Brief. Rewrite the listing below with "Responsible gaming" swapped for "Responsible play", leaving everything else the same.

## Start The records

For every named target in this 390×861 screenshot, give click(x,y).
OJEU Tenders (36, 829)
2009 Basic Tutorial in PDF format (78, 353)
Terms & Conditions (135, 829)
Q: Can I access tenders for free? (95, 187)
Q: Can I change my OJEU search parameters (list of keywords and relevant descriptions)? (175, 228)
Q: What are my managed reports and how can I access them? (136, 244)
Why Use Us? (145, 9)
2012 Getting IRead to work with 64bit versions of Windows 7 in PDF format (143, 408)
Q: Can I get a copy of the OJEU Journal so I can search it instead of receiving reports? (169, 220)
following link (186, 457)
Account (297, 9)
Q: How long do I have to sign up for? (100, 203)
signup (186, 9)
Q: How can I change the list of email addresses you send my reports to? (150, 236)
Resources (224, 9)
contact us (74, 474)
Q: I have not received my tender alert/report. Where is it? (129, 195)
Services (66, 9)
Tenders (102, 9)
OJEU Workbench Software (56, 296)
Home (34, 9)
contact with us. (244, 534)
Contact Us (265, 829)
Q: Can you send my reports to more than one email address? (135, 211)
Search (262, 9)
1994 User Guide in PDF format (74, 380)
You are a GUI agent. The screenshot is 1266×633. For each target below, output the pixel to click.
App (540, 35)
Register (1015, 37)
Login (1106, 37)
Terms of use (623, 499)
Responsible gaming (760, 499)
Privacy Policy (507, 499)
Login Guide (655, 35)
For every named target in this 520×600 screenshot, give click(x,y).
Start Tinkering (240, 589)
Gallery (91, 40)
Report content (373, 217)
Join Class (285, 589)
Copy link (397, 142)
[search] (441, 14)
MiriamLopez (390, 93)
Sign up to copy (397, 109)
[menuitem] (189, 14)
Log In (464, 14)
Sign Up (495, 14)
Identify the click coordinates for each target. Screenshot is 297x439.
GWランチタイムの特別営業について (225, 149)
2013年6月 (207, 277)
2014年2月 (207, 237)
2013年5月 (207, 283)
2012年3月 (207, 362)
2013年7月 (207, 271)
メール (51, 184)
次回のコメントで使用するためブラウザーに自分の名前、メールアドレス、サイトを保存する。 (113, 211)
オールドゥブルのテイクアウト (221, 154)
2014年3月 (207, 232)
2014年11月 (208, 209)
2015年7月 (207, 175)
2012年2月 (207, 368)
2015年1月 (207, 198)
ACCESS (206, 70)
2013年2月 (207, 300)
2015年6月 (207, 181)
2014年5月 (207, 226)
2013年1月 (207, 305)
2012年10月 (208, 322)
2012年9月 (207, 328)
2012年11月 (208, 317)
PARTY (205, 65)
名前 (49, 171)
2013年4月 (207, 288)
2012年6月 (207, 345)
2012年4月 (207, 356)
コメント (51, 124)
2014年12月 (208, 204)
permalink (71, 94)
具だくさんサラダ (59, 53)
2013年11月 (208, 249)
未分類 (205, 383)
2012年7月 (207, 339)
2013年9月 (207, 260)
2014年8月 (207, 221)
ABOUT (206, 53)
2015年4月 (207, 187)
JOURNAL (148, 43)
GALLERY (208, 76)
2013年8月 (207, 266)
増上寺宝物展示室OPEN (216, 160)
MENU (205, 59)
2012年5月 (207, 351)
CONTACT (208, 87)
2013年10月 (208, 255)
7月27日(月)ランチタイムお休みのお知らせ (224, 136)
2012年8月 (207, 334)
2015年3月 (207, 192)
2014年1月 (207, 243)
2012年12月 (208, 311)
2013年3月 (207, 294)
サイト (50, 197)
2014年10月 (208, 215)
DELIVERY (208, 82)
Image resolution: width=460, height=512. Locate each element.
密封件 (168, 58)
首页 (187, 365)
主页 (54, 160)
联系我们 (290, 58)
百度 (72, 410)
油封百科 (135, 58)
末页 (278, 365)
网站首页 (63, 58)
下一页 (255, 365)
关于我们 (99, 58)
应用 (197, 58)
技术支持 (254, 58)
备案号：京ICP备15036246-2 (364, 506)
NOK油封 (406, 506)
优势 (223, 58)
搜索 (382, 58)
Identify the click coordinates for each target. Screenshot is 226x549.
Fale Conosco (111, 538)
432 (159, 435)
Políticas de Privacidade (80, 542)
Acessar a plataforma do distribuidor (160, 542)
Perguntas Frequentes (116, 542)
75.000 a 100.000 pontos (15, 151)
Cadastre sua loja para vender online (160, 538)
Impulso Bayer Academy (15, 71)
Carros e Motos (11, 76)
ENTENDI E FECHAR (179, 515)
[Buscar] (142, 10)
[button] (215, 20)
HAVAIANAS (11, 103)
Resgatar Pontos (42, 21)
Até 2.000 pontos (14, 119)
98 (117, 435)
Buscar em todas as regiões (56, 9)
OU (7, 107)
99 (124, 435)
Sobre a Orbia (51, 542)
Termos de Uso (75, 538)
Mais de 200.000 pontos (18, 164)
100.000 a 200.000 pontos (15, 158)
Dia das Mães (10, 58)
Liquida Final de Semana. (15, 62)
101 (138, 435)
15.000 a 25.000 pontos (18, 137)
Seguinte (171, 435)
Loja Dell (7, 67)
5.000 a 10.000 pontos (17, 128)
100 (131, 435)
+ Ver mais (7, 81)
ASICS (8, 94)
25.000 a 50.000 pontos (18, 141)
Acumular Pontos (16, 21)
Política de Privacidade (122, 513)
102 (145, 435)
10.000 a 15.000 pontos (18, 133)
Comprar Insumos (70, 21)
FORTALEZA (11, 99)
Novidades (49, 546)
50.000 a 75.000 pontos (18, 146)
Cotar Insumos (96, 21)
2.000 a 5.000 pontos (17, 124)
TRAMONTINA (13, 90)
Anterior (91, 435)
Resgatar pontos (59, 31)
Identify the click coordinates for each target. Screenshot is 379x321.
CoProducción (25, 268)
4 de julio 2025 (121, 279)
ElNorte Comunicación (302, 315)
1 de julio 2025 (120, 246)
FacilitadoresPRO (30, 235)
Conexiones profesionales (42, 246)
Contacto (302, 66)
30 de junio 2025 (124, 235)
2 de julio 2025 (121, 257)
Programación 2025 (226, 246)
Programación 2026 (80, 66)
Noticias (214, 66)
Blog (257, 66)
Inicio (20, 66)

## End The records

Solution to the problem.
For every named target in this 390×861 screenshot, give click(x,y).
OJEU Tenders (36, 829)
2009 Basic Tutorial in PDF format (78, 353)
Terms & Conditions (135, 829)
Q: Can I access tenders for free? (95, 187)
Q: Can I change my OJEU search parameters (list of keywords and relevant descriptions)? (175, 228)
Q: What are my managed reports and how can I access them? (136, 244)
Why Use Us? (145, 9)
2012 Getting IRead to work with 64bit versions of Windows 7 in PDF format (143, 408)
Q: Can I get a copy of the OJEU Journal so I can search it instead of receiving reports? (169, 220)
following link (186, 457)
Account (297, 9)
Q: How long do I have to sign up for? (100, 203)
signup (186, 9)
Q: How can I change the list of email addresses you send my reports to? (150, 236)
Resources (224, 9)
contact us (74, 474)
Q: I have not received my tender alert/report. Where is it? (129, 195)
Services (66, 9)
Tenders (102, 9)
OJEU Workbench Software (56, 296)
Home (34, 9)
contact with us. (244, 534)
Contact Us (265, 829)
Q: Can you send my reports to more than one email address? (135, 211)
Search (262, 9)
1994 User Guide in PDF format (74, 380)
You are a GUI agent. The screenshot is 1266×633. For each target below, output the pixel to click.
App (540, 35)
Register (1015, 37)
Login (1106, 37)
Terms of use (623, 499)
Responsible play (760, 499)
Privacy Policy (507, 499)
Login Guide (655, 35)
For every named target in this 520×600 screenshot, give click(x,y).
Start Tinkering (240, 589)
Gallery (91, 40)
Report content (373, 217)
Join Class (285, 589)
Copy link (397, 142)
[search] (441, 14)
MiriamLopez (390, 93)
Sign up to copy (397, 109)
[menuitem] (189, 14)
Log In (464, 14)
Sign Up (495, 14)
Identify the click coordinates for each target. Screenshot is 297x439.
GWランチタイムの特別営業について (225, 149)
2013年6月 (207, 277)
2014年2月 (207, 237)
2013年5月 (207, 283)
2012年3月 (207, 362)
2013年7月 (207, 271)
メール (51, 184)
次回のコメントで使用するためブラウザーに自分の名前、メールアドレス、サイトを保存する。 (113, 211)
オールドゥブルのテイクアウト (221, 154)
2014年3月 (207, 232)
2014年11月 (208, 209)
2015年7月 (207, 175)
2012年2月 (207, 368)
2015年1月 (207, 198)
ACCESS (206, 70)
2013年2月 (207, 300)
2015年6月 (207, 181)
2014年5月 (207, 226)
2013年1月 (207, 305)
2012年10月 (208, 322)
2012年9月 (207, 328)
2012年11月 (208, 317)
PARTY (205, 65)
名前 (49, 171)
2013年4月 (207, 288)
2012年6月 (207, 345)
2012年4月 (207, 356)
コメント (51, 124)
2014年12月 (208, 204)
permalink (71, 94)
具だくさんサラダ (59, 53)
2013年11月 (208, 249)
未分類 (205, 383)
2012年7月 (207, 339)
2013年9月 (207, 260)
2014年8月 (207, 221)
ABOUT (206, 53)
2015年4月 (207, 187)
JOURNAL (148, 43)
GALLERY (208, 76)
2013年8月 (207, 266)
増上寺宝物展示室OPEN (216, 160)
MENU (205, 59)
2012年5月 (207, 351)
CONTACT (208, 87)
2013年10月 (208, 255)
7月27日(月)ランチタイムお休みのお知らせ (224, 136)
2012年8月 (207, 334)
2015年3月 (207, 192)
2014年1月 (207, 243)
2012年12月 (208, 311)
2013年3月 (207, 294)
サイト (50, 197)
2014年10月 (208, 215)
DELIVERY (208, 82)
Image resolution: width=460, height=512. Locate each element.
密封件 (168, 58)
首页 (187, 365)
主页 (54, 160)
联系我们 (290, 58)
百度 (72, 410)
油封百科 (135, 58)
末页 (278, 365)
网站首页 (63, 58)
下一页 (255, 365)
关于我们 (99, 58)
应用 (197, 58)
技术支持 (254, 58)
备案号：京ICP备15036246-2 (364, 506)
NOK油封 (406, 506)
优势 (223, 58)
搜索 (382, 58)
Identify the click coordinates for each target. Screenshot is 226x549.
Fale Conosco (111, 538)
432 (159, 435)
Políticas de Privacidade (80, 542)
Acessar a plataforma do distribuidor (160, 542)
Perguntas Frequentes (116, 542)
75.000 a 100.000 pontos (15, 151)
Cadastre sua loja para vender online (160, 538)
Impulso Bayer Academy (15, 71)
Carros e Motos (11, 76)
ENTENDI E FECHAR (179, 515)
[Buscar] (142, 10)
[button] (215, 20)
HAVAIANAS (11, 103)
Resgatar Pontos (42, 21)
Até 2.000 pontos (14, 119)
98 (117, 435)
Buscar em todas as regiões (56, 9)
OU (7, 107)
99 (124, 435)
Sobre a Orbia (51, 542)
Termos de Uso (75, 538)
Mais de 200.000 pontos (18, 164)
100.000 a 200.000 pontos (15, 158)
Dia das Mães (10, 58)
Liquida Final de Semana. (15, 62)
101 (138, 435)
15.000 a 25.000 pontos (18, 137)
Seguinte (171, 435)
Loja Dell (7, 67)
5.000 a 10.000 pontos (17, 128)
100 (131, 435)
+ Ver mais (7, 81)
ASICS (8, 94)
25.000 a 50.000 pontos (18, 141)
Acumular Pontos (16, 21)
Política de Privacidade (122, 513)
102 (145, 435)
10.000 a 15.000 pontos (18, 133)
Comprar Insumos (70, 21)
FORTALEZA (11, 99)
Novidades (49, 546)
50.000 a 75.000 pontos (18, 146)
Cotar Insumos (96, 21)
2.000 a 5.000 pontos (17, 124)
TRAMONTINA (13, 90)
Anterior (91, 435)
Resgatar pontos (59, 31)
Identify the click coordinates for each target. Screenshot is 379x321.
CoProducción (25, 268)
4 de julio 2025 (121, 279)
ElNorte Comunicación (302, 315)
1 de julio 2025 (120, 246)
FacilitadoresPRO (30, 235)
Conexiones profesionales (42, 246)
Contacto (302, 66)
30 de junio 2025 (124, 235)
2 de julio 2025 (121, 257)
Programación 2025 (226, 246)
Programación 2026 (80, 66)
Noticias (214, 66)
Blog (257, 66)
Inicio (20, 66)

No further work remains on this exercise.